May 22, 2019
By Anthony Boadle
BRASILIA (Reuters) – Brazilian President Jair Bolsonaro faces a crucial test on Wednesday of his ability to govern without courting traditional parties in Congress, which is threatening to derail his agenda and scramble his cabinet after months of mutual antagonism.
The lower house of Congress is set to vote on a presidential decree reorganizing the executive branch, which reduced the number of ministries to 20, from 29 previously.
The decree expires on June 3 if Congress does not approve it, which would throw the five-month-old government into crisis, forcing a ministry reshuffle and underscoring how an unruly coalition can hold Bolsonaro’s right-wing agenda hostage. Lawmakers have already proposed changes to the decree.
The president’s struggles to even confirm the format of his cabinet have raised doubts he can rally support for an ambitious pension reform bill – the cornerstone of his economic agenda – now in the hands of a political class he openly insults.
A former army captain and apologist for Brazil’s 1964-85 military dictatorship, Bolsonaro wielded little influence in his three decades in Congress and cast his grassroots campaign as a crusade against the horse trading of Brazil’s “old politics.”
“Bolsonaro despises democracy. We have to isolate his anti-democratic attitude and lack of respect for institutions so this does not paralyze the country,” said lawmaker Marcelo Ramos, chairman of the congressional committee on pension reform.
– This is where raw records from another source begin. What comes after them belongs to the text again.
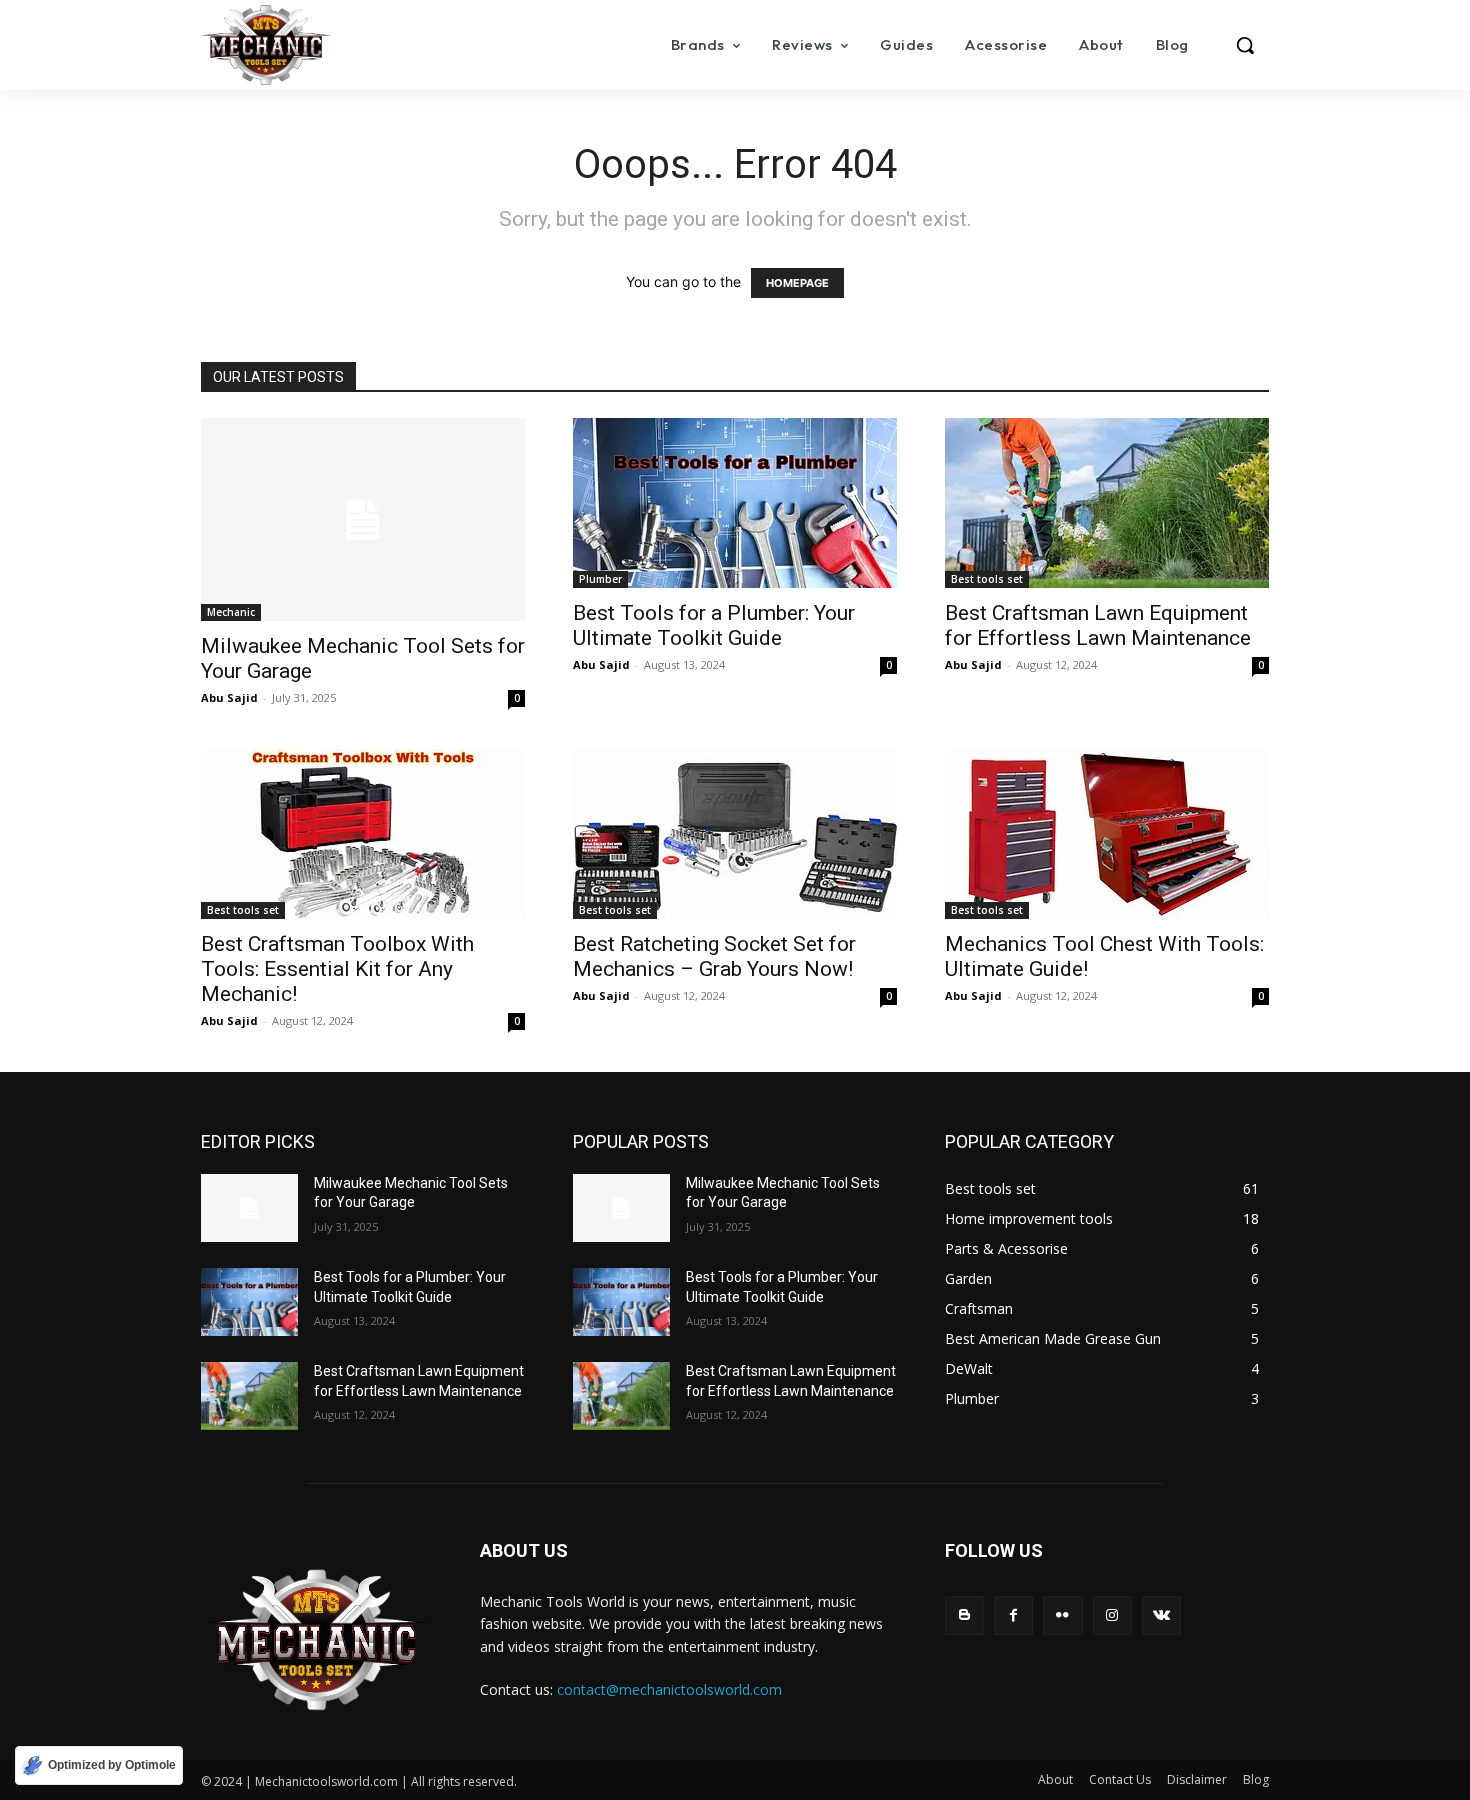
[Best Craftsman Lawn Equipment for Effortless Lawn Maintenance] (1107, 503)
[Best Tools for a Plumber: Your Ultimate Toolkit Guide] (735, 503)
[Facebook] (1013, 1615)
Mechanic (231, 612)
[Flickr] (1062, 1615)
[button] (1245, 45)
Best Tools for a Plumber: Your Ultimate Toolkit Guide (714, 625)
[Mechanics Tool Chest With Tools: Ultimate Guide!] (1107, 834)
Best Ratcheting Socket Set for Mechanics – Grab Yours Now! (714, 956)
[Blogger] (964, 1615)
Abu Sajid (229, 697)
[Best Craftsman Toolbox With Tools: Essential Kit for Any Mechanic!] (363, 834)
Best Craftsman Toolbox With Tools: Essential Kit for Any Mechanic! (337, 969)
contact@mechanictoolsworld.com (669, 1689)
Ramos said the government was unable to build a coalition with the 308 votes needed to pass the pension bill, aimed at saving 1.2 trillion reais ($300 billion) in a decade to restore investor confidence and kick start a sputtering economic recovery. Ramos estimated the bill could muster no more than 200 votes currently.
Labor and Pensions Secretary Rogerio Marinho said on Wednesday that between 250 and 270 lower house lawmakers had spoken favorably about pension reform.
Bolsonaro has said he would rather work with issue-focused caucuses than party leaders and has called on his supporters via social media to pressure lawmakers obstructing his agenda.
He attacked the political class on Monday for being the country’s “big problem” and blamed interest groups for impeding him from governing.
Ramos and Speaker Rodrigo Maia, who broke off talks with the head of Bolsonaro’s coalition in the lower house on Tuesday, have said they plan to move ahead with the legislative agenda with or without the government’s help.